The clinical significance of early proteinuria after renal transplantation.

Autor: Cherukuri A; Renal Transplant Unit, St. James's University Hospital NHS, Leeds, United Kingdom. drcherukuri2102@yahoo.com, Welberry-Smith MP, Tattersall JE, Ahmad N, Newstead CG, Lewington AJ, Baker RJ
Jazyk: angličtina
Zdroj: Transplantation [Transplantation] 2010 Jan 27; Vol. 89 (2), pp. 200-7.
DOI: 10.1097/TP.0b013e3181c352c5
Abstrakt: Background: Late-onset proteinuria after renal transplantation has been universally associated with poor allograft outcomes. However, the significance of early low-grade posttransplant proteinuria remains uncertain.
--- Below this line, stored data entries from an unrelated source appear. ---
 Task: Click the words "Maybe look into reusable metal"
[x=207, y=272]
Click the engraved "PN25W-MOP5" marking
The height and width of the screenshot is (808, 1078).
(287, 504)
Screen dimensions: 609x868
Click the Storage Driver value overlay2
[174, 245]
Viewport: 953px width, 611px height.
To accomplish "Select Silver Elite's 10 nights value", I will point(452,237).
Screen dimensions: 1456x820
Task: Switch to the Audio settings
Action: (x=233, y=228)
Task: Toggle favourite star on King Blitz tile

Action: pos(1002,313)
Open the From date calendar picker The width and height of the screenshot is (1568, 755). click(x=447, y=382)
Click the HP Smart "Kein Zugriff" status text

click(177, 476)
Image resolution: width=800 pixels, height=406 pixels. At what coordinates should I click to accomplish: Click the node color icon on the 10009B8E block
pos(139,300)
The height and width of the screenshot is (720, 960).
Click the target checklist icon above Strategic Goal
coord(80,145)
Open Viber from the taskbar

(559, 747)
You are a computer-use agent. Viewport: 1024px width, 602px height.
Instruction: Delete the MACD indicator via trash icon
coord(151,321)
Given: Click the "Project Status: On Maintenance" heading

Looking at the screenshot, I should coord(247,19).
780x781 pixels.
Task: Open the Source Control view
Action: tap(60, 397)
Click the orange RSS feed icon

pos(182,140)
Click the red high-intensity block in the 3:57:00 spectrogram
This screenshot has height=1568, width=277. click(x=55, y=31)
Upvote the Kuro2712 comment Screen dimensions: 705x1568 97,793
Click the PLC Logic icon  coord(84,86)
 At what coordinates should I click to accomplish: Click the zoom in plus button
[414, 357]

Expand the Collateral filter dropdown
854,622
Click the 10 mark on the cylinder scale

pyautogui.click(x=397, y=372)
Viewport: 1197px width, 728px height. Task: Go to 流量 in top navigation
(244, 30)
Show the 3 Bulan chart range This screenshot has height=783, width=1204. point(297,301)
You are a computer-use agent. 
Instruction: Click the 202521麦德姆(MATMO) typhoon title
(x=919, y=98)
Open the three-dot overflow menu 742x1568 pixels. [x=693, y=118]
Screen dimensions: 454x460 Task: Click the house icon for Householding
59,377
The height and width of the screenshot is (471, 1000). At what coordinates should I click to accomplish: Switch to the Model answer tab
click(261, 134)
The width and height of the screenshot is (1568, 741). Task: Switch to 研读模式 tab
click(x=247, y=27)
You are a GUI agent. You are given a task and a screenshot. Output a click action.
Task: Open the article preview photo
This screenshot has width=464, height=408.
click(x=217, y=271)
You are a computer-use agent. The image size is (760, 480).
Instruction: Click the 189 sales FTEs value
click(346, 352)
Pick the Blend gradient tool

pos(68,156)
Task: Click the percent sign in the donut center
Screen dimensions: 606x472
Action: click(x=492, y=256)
Methods: We analyzed the effect of proteinuria 3 months posttransplantation on death-censored graft loss, death with a functioning graft, vascular events within the graft's life, and estimated glomerular filtration rate at 5 years. Four hundred seventy-seven renal transplants from a single center (1988-2003) with a mean follow-up of 122 months were divided into four groups based on the median protein creatinine ratio (PCR) during the 3rd posttransplant month (PCR<0.15 [group 1, n=85]; PCR 0.15-0.5 [group 2, n=245]; PCR 0.5-1.00 [group 3, n=96]; PCR>1.00 [group 4, n=51]). Cox proportional hazards analysis was performed to study the impact of proteinuria on the various outcomes.
Results: Multivariate analysis revealed that even low-level proteinuria at 3 months predicted death-censored graft failure (group 1 [reference]--hazard ratio [HR]=1, group 2--HR=7.1, group 3--HR = 10.5, group 4--HR 16.0; P=0.001). The impact on death and the occurrence of vascular events was only significant for group 4 (HR: 2.6; P=0.01 for death and HR: 2.2; P=0.04 for vascular events). Estimated glomerular filtration rate at 5 years was group 1, 48.5 mL/min; group 2, 41.2 mL/min; group 3, 31.1 mL/min; and group 4, 24.5 mL/min (P<0.001). Continued observation of group 2 to 1 year revealed adverse outcomes with increasing proteinuria.
Conclusions: Low-grade proteinuria at 3 months is associated with adverse clinical outcomes and identifies high-risk group of patients who may benefit from further intervention.